*WHAT THIS TASK INVOLVES*
Starting at the line containing "The width and" and ending at the line containing "will [x=41, y=164].", reproduce those rows with "accomplish" swapped for "complete" and nothing else changed.

*DATA LISTING*
◇ ◇ ◇ ◇

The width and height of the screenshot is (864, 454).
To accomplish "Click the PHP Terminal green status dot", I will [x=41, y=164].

◇ ◇ ◇ ◇

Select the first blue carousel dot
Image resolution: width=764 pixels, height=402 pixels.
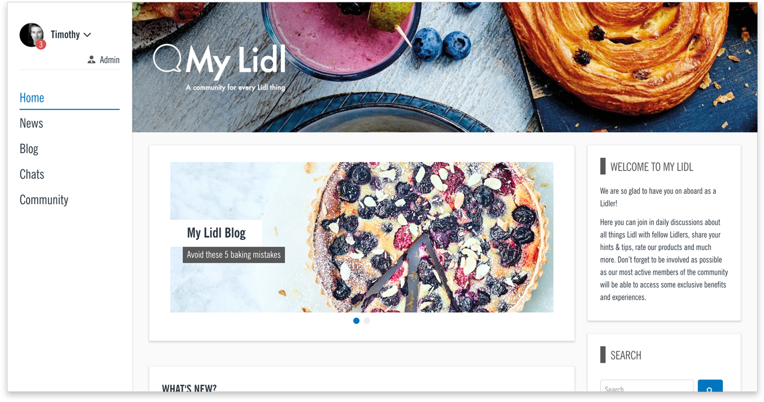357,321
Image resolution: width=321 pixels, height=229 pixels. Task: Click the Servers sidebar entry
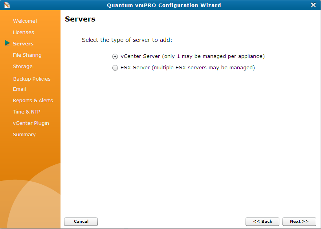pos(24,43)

◇ ◇ ◇ ◇

*RESPONSE*
The width and height of the screenshot is (864, 454).
To complete "Click the PHP Terminal green status dot", I will [x=41, y=164].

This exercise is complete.